→ Problem A
According to the microbial control notes, how long does an autoclave need to achieve sterilization?
→ Problem B
In the microbial control notes, rewrite the part from "Non-heat Methods to control microbial growth • Filtration- a" to "but not all.", changing "shrivel" to "shrink".
→ Problem C
Summarize the microbial control notes in two sentences.
:: Extract
Examples of Moist Heat • Autoclave- a high pressure device that superheats steam & requires only 15 minutes to achieve sterilization. • Pasteurization- is used to lower the bacterial content of milk & dairy products, it doesn’t reach sterilization. • Tyndallization (intermittent sterilization)- liquids & other items are heated w/steam for 3 days to kill microorganisms & spores.
Non-heat Methods to control microbial growth • Filtration- a process where a liquid or gas passes through a series of pores small enough to retain (filter) microorganisms. Often used when heat sensitive materials like vaccines are to be sterilized. • Drying- removes water from cells which causes them to shrivel & die. • Cold temperatures- @ low tempts. Microbial growth slows, however it does not kill. However, @ freezing tempts, kills some microorganisms but not all.
Non-heat Methods to control microbial growth • Radiation- changes the chemical composition of microorganisms. Ex. Food & other materials subjected to gamma rays or x-rays. • Ultraviolet Light- non-ionizing radiation affects the nucleic acids & DNA of microorganisms which causes cell death. • Microwave – form of radiation that cause H2O molecules to vibrate rapidly causing heat that kills some microorganisms.
Chemical Methods of Control • Chemical agents are not intended to cause sterilization. Most just reduce the microbial populations to safe levels. • Criteria for selecting chemical agents (disinfectants or antiseptics) are the concentration of disinfectant to be used, whether the agent is a bactericidal or bacteriostatic, the nature of the material to be treated, whether organic matter will be present, the tempt & pH @ which the chemical agent will be used, & the time available in which the chemical agent will be left in contact w/the surface treated.
Phenols & Phenolics • Phenols are one of the 1st chemicals used as a disinfectant by Joseph Lister in the 1860’s. • Phenolics useful as antiseptics & disinfectants. • Both cause denaturing of microorganisms’ proteins & enzymes. • Ex. Lysol, & Hibiclens.
Halogens Among these antiseptics & disinfects are chlorine & iodine. • Iodine: is used as an alcohol & iodine mixture & includes Betadine, & Povidone. It’s used to denature the proteins of microorganisms & inhibit their function. • Chlorine bleach is used to disinfect objects & sanitize glassware.
Alcohols • Useful against bacteria & fungi, but it has no effect on spores. • 70% Ethyl Alcohol (Ethanol) is the most widely used alcohol. • Isopropyl Alcohol (Rubbing Alcohol) is used as an antiseptic & disinfectant. • Because alcohol evaporates quickly, it leaves no residue on skin prior to injections.
Heavy Metalshave antimicrobial abilities. • Silver: used in the eyes of newborns to guard against infection & to cauterize wounds. • Copper is used to slow the growth of algae in swimming pools, fish tanks, & reservoirs. • Zinc is used in mouthwashes & as an antifungal agent in paints.
Soaps & Detergents • Soaps & detergents decrease the surface tension b/w microorganisms & surfaces thereby cleansing the surface. • Soaps emulsify the oily film on the body surface carrying oils, debris & microorganisms away. • Dtergents break down the cell membranes of microorganisms
Antibiotics inhibit the growth of microorganisms. • Examples • Penicillin- prevents gram positive bacterial from forming. It’s not just 1 antibiotic but an entire family of antibiotics. It includes penicillin F, G, X, ampicillin, amoxicillin, nafcillin, & ticarcillin. • First penicillins came from green mold but now most are man made.
::::
:: Provided information
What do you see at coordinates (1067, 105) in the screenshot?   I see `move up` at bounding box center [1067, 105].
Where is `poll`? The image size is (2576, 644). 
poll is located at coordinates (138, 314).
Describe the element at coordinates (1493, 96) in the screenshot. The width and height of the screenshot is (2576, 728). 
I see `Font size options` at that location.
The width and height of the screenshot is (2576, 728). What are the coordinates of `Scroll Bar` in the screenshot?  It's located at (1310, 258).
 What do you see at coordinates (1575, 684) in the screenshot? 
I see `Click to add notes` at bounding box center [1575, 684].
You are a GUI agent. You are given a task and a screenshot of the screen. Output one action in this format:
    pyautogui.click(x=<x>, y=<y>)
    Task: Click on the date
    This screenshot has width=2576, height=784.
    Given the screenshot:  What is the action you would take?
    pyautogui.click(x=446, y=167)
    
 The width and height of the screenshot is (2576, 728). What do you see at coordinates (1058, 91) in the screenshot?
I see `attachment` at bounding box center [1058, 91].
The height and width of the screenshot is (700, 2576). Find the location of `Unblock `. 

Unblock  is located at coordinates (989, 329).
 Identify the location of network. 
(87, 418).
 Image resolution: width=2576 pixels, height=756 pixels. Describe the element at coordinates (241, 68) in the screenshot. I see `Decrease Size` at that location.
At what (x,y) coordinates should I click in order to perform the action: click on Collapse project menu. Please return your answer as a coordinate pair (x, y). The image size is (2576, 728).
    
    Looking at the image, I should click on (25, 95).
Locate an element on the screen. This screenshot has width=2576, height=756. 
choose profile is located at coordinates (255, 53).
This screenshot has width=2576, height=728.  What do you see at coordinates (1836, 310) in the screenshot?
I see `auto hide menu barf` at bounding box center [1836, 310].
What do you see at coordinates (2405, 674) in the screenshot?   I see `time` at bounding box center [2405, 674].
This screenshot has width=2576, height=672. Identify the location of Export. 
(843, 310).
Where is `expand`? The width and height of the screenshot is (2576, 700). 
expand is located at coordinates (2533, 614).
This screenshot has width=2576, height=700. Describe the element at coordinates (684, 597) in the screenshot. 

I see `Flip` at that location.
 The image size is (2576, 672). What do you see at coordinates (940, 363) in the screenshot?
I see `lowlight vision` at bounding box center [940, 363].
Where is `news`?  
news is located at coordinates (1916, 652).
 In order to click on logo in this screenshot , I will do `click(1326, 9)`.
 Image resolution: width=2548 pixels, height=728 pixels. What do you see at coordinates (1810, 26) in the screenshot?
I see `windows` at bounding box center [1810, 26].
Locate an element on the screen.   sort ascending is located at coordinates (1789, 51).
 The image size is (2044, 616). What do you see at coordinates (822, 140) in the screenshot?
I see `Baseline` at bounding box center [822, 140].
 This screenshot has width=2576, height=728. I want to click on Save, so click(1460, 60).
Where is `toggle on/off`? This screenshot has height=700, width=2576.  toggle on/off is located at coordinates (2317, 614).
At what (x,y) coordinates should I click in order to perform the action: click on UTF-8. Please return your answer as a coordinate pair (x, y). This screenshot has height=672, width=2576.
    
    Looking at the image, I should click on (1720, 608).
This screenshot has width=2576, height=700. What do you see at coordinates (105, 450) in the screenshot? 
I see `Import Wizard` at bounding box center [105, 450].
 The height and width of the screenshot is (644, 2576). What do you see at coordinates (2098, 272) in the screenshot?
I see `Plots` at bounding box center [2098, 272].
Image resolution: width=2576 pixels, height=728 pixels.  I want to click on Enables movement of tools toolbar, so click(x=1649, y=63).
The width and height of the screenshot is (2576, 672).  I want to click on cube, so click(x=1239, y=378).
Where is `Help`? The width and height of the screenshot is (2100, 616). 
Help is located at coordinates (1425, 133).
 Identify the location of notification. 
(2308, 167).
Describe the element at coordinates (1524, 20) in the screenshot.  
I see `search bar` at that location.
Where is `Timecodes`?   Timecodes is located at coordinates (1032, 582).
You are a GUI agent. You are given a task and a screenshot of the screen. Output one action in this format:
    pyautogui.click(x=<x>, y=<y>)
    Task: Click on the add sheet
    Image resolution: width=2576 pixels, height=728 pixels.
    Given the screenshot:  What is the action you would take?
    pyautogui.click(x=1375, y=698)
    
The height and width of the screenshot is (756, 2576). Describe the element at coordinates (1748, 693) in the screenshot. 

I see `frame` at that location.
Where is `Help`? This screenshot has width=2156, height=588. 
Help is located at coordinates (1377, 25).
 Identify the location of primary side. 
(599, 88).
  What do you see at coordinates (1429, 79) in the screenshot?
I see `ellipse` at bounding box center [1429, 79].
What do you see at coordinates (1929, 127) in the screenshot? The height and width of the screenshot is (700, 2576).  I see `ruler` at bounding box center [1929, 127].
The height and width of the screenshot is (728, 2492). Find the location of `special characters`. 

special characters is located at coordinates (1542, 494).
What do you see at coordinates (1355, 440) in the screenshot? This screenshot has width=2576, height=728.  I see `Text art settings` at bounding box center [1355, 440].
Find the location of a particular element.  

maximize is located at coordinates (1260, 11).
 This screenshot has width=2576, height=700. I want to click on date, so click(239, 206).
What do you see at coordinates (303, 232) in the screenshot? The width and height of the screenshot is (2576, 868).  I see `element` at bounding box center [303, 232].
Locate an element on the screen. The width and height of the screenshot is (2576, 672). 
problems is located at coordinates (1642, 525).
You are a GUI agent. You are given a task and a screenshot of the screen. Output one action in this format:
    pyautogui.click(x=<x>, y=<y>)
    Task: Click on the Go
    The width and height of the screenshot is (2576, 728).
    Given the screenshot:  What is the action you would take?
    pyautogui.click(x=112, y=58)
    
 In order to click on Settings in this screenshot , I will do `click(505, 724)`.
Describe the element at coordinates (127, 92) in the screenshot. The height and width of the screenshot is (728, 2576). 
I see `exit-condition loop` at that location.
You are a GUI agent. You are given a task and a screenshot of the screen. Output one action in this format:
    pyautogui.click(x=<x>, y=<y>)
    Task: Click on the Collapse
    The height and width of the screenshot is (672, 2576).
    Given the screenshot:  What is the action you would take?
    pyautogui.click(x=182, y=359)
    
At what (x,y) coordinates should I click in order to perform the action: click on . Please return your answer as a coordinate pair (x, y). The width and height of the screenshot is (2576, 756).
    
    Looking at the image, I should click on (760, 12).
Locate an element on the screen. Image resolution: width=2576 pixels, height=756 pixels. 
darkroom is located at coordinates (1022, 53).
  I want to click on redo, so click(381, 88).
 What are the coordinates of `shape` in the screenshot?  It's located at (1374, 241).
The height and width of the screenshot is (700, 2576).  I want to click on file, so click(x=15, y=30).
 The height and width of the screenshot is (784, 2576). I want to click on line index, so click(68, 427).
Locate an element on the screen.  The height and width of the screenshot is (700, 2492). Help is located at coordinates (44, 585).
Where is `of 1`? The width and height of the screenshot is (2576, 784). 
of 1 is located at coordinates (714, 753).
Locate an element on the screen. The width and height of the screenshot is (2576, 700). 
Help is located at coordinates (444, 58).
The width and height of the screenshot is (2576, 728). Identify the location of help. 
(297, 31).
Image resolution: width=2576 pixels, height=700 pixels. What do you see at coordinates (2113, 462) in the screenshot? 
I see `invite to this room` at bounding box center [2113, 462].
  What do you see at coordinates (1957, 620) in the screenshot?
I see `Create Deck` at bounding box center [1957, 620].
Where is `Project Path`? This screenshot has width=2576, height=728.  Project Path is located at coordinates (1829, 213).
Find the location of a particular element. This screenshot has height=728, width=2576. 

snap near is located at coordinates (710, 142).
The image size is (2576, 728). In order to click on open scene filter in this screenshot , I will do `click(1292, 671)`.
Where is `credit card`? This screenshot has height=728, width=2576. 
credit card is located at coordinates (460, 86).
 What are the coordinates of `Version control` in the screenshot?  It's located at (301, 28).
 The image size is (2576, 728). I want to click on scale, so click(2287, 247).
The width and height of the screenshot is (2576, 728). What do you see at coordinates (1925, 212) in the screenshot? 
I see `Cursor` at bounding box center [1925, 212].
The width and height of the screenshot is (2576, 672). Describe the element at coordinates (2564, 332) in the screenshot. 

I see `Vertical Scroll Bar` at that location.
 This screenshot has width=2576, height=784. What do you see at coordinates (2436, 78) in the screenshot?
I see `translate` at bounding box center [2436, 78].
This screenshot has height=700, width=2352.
::::
→ Written response A
Only 15 minutes.

→ Written response B
Non-heat Methods to control microbial growth • Filtration- a process where a liquid or gas passes through a series of pores small enough to retain (filter) microorganisms. Often used when heat sensitive materials like vaccines are to be sterilized. • Drying- removes water from cells which causes them to shrink & die. • Cold temperatures- @ low tempts. Microbial growth slows, however it does not kill. However, @ freezing tempts, kills some microorganisms but not all.

→ Written response C
The microbial control notes cover ways to control microbial growth, including moist heat such as autoclaving, pasteurization, and tyndallization, and non-heat methods such as filtration, drying, cold temperatures, radiation, ultraviolet light, and microwaves. They also describe chemical agents, which mostly reduce microbial populations to safe levels rather than sterilize, including phenols, halogens, alcohols, heavy metals, and soaps and detergents, as well as antibiotics such as the penicillin family.